PURPOSE: To assess the outcomes of our technique involving oblique headless compression screw for arthrodesis of the thumb interphalangeal joint and the distal interphalangeal joints of the other digits.

METHODS: A total of 28 joints (19 thumb interphalangeal and 9 distal interphalangeal) in 23 patients with a mean age of 65 years (range, 58-74 y) were retrospectively analyzed. All operations were performed with the Acutrak2 micro-screw. After the resection of synovium and joint cartilage by a dorsal approach, a 0.88-mm diameter guide wire was inserted at the ulnar side of the proximal phalanx in the thumb and radial side of the middle phalanx in the other digits from proximal to distal to fix the joint obliquely. We verified its position under fluoroscopic control and placed the cannulated screw from proximal to distal over the guide wire.

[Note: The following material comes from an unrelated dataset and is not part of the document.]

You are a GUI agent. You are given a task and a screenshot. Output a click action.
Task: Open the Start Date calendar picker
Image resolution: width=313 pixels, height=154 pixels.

RESULTS: Intraoperative rigid fixation was obtained except for 1 case, which required additional K-wire fixation. The overall union rate was 96%. Average time to fusion was 11 weeks (range, 8-30 wk), with 76% achieving union within 3 months. There were 2 complications, 1 nonunion and 1 late infection. Other complications such as dorsal skin necrosis, nail deformity, and paresthesia did not occur.

CONCLUSIONS: Efforts to avoid invasion of the nailbed can be technically demanding. We believe that our proximal to distal technique with oblique placement of the headless compression screw is a straightforward and effective method with a relatively low risk of complication.

TYPE OF STUDY/LEVEL OF EVIDENCE: Therapeutic IV.